- **Aim of the exercise**:
All of the records should be given back exactly and in full.

- **Records supplied**:
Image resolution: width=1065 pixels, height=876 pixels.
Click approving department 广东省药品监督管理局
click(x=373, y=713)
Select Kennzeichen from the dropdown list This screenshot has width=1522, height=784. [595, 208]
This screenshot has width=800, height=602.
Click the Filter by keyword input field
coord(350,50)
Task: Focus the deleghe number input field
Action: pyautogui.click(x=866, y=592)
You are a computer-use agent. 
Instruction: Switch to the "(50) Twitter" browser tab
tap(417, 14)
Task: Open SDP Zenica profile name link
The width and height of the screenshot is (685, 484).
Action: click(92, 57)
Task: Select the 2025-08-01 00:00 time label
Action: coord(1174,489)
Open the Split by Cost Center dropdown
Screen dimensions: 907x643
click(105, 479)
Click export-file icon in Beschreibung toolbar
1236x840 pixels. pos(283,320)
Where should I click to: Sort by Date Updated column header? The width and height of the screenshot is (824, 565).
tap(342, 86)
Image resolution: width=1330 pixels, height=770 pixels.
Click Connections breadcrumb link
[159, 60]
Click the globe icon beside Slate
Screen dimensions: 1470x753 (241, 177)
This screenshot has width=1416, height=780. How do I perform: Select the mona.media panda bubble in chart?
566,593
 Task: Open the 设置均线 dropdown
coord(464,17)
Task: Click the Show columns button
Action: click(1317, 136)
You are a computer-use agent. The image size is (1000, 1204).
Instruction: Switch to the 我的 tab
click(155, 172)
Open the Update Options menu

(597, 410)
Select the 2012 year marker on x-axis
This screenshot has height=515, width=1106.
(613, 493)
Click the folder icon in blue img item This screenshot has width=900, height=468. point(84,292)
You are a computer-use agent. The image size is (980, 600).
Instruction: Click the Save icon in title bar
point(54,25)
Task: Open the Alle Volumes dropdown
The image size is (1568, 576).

- **Response to this task**:
Image resolution: width=1065 pixels, height=876 pixels.
Click approving department 广东省药品监督管理局
click(x=373, y=713)
Select Kennzeichen from the dropdown list This screenshot has width=1522, height=784. [595, 208]
This screenshot has width=800, height=602.
Click the Filter by keyword input field
coord(350,50)
Task: Focus the deleghe number input field
Action: pyautogui.click(x=866, y=592)
You are a computer-use agent. 
Instruction: Switch to the "(50) Twitter" browser tab
tap(417, 14)
Task: Open SDP Zenica profile name link
The width and height of the screenshot is (685, 484).
Action: click(92, 57)
Task: Select the 2025-08-01 00:00 time label
Action: coord(1174,489)
Open the Split by Cost Center dropdown
Screen dimensions: 907x643
click(105, 479)
Click export-file icon in Beschreibung toolbar
1236x840 pixels. pos(283,320)
Where should I click to: Sort by Date Updated column header? The width and height of the screenshot is (824, 565).
tap(342, 86)
Image resolution: width=1330 pixels, height=770 pixels.
Click Connections breadcrumb link
[159, 60]
Click the globe icon beside Slate
Screen dimensions: 1470x753 (241, 177)
This screenshot has width=1416, height=780. How do I perform: Select the mona.media panda bubble in chart?
566,593
 Task: Open the 设置均线 dropdown
coord(464,17)
Task: Click the Show columns button
Action: click(1317, 136)
You are a computer-use agent. The image size is (1000, 1204).
Instruction: Switch to the 我的 tab
click(155, 172)
Open the Update Options menu

(597, 410)
Select the 2012 year marker on x-axis
This screenshot has height=515, width=1106.
(613, 493)
Click the folder icon in blue img item This screenshot has width=900, height=468. point(84,292)
You are a computer-use agent. The image size is (980, 600).
Instruction: Click the Save icon in title bar
point(54,25)
Task: Open the Alle Volumes dropdown
The image size is (1568, 576).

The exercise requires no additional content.